WHAT THE EXERCISE ASKS
Give the data again in full. Keep every line the same.

TASK MATERIAL
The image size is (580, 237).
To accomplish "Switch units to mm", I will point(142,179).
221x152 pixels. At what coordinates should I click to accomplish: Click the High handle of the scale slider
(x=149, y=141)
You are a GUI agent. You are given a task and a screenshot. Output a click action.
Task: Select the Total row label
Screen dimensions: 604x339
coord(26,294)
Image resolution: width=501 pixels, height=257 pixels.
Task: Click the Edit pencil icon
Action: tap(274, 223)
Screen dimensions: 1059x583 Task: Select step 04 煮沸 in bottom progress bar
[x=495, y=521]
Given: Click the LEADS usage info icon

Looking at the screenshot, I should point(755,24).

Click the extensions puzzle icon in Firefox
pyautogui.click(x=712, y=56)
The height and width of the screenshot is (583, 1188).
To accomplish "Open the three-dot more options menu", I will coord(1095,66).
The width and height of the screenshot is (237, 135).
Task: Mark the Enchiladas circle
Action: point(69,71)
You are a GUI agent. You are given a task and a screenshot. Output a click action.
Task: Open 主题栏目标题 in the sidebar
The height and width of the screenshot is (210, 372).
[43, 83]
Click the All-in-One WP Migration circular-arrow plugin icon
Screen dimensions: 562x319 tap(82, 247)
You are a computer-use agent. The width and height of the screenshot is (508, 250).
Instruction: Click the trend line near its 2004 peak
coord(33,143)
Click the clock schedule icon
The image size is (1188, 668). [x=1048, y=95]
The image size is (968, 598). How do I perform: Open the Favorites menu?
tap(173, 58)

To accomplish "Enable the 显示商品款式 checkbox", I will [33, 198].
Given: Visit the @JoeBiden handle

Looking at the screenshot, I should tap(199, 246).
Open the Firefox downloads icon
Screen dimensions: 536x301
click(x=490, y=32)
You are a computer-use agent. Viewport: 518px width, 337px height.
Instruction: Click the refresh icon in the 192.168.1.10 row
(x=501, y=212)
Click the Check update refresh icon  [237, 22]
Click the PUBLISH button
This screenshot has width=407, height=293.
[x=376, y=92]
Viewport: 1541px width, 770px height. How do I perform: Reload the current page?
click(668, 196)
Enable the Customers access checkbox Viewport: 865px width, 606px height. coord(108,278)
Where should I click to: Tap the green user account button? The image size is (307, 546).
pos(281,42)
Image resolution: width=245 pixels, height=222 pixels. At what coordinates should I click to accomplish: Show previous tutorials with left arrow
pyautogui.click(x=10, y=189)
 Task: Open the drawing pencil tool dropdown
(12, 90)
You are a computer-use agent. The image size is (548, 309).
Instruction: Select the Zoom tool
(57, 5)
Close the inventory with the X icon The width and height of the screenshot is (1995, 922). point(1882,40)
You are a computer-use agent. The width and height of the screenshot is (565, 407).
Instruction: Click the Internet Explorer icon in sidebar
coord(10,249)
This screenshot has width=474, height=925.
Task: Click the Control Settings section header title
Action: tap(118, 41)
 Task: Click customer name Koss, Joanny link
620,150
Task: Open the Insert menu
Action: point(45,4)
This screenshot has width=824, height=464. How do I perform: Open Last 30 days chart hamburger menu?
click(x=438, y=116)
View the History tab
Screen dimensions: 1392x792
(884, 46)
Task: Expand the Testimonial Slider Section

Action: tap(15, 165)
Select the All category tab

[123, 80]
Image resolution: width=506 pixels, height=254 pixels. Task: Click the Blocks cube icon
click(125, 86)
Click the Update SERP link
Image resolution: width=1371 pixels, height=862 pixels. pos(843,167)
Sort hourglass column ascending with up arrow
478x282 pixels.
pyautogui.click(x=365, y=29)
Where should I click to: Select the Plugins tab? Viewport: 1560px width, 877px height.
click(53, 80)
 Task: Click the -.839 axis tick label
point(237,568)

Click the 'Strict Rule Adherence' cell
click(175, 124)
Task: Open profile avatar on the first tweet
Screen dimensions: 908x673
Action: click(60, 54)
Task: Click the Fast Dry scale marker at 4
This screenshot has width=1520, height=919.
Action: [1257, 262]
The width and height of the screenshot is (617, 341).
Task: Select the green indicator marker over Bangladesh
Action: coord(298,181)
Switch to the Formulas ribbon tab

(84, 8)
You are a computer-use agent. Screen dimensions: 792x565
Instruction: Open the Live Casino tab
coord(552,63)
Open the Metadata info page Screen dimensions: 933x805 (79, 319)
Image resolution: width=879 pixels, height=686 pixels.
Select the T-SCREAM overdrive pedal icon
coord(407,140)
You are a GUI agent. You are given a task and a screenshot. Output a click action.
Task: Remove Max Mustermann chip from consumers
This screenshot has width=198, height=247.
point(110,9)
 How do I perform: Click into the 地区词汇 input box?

WRITTEN RESPONSE
The image size is (580, 237).
To accomplish "Switch units to mm", I will point(142,179).
221x152 pixels. At what coordinates should I click to accomplish: Click the High handle of the scale slider
(x=149, y=141)
You are a GUI agent. You are given a task and a screenshot. Output a click action.
Task: Select the Total row label
Screen dimensions: 604x339
coord(26,294)
Image resolution: width=501 pixels, height=257 pixels.
Task: Click the Edit pencil icon
Action: tap(274, 223)
Screen dimensions: 1059x583 Task: Select step 04 煮沸 in bottom progress bar
[x=495, y=521]
Given: Click the LEADS usage info icon

Looking at the screenshot, I should point(755,24).

Click the extensions puzzle icon in Firefox
pyautogui.click(x=712, y=56)
The height and width of the screenshot is (583, 1188).
To accomplish "Open the three-dot more options menu", I will coord(1095,66).
The width and height of the screenshot is (237, 135).
Task: Mark the Enchiladas circle
Action: point(69,71)
You are a GUI agent. You are given a task and a screenshot. Output a click action.
Task: Open 主题栏目标题 in the sidebar
The height and width of the screenshot is (210, 372).
[43, 83]
Click the All-in-One WP Migration circular-arrow plugin icon
Screen dimensions: 562x319 tap(82, 247)
You are a computer-use agent. The width and height of the screenshot is (508, 250).
Instruction: Click the trend line near its 2004 peak
coord(33,143)
Click the clock schedule icon
The image size is (1188, 668). [x=1048, y=95]
The image size is (968, 598). How do I perform: Open the Favorites menu?
tap(173, 58)

To accomplish "Enable the 显示商品款式 checkbox", I will [33, 198].
Given: Visit the @JoeBiden handle

Looking at the screenshot, I should tap(199, 246).
Open the Firefox downloads icon
Screen dimensions: 536x301
click(x=490, y=32)
You are a computer-use agent. Viewport: 518px width, 337px height.
Instruction: Click the refresh icon in the 192.168.1.10 row
(x=501, y=212)
Click the Check update refresh icon  [237, 22]
Click the PUBLISH button
This screenshot has width=407, height=293.
[x=376, y=92]
Viewport: 1541px width, 770px height. How do I perform: Reload the current page?
click(668, 196)
Enable the Customers access checkbox Viewport: 865px width, 606px height. coord(108,278)
Where should I click to: Tap the green user account button? The image size is (307, 546).
pos(281,42)
Image resolution: width=245 pixels, height=222 pixels. At what coordinates should I click to accomplish: Show previous tutorials with left arrow
pyautogui.click(x=10, y=189)
 Task: Open the drawing pencil tool dropdown
(12, 90)
You are a computer-use agent. The image size is (548, 309).
Instruction: Select the Zoom tool
(57, 5)
Close the inventory with the X icon The width and height of the screenshot is (1995, 922). point(1882,40)
You are a computer-use agent. The width and height of the screenshot is (565, 407).
Instruction: Click the Internet Explorer icon in sidebar
coord(10,249)
This screenshot has width=474, height=925.
Task: Click the Control Settings section header title
Action: tap(118, 41)
 Task: Click customer name Koss, Joanny link
620,150
Task: Open the Insert menu
Action: point(45,4)
This screenshot has width=824, height=464. How do I perform: Open Last 30 days chart hamburger menu?
click(x=438, y=116)
View the History tab
Screen dimensions: 1392x792
(884, 46)
Task: Expand the Testimonial Slider Section

Action: tap(15, 165)
Select the All category tab

[123, 80]
Image resolution: width=506 pixels, height=254 pixels. Task: Click the Blocks cube icon
click(125, 86)
Click the Update SERP link
Image resolution: width=1371 pixels, height=862 pixels. pos(843,167)
Sort hourglass column ascending with up arrow
478x282 pixels.
pyautogui.click(x=365, y=29)
Where should I click to: Select the Plugins tab? Viewport: 1560px width, 877px height.
click(53, 80)
 Task: Click the -.839 axis tick label
point(237,568)

Click the 'Strict Rule Adherence' cell
click(175, 124)
Task: Open profile avatar on the first tweet
Screen dimensions: 908x673
Action: click(60, 54)
Task: Click the Fast Dry scale marker at 4
This screenshot has width=1520, height=919.
Action: [1257, 262]
The width and height of the screenshot is (617, 341).
Task: Select the green indicator marker over Bangladesh
Action: coord(298,181)
Switch to the Formulas ribbon tab

(84, 8)
You are a computer-use agent. Screen dimensions: 792x565
Instruction: Open the Live Casino tab
coord(552,63)
Open the Metadata info page Screen dimensions: 933x805 (79, 319)
Image resolution: width=879 pixels, height=686 pixels.
Select the T-SCREAM overdrive pedal icon
coord(407,140)
You are a GUI agent. You are given a task and a screenshot. Output a click action.
Task: Remove Max Mustermann chip from consumers
This screenshot has width=198, height=247.
point(110,9)
 How do I perform: Click into the 地区词汇 input box?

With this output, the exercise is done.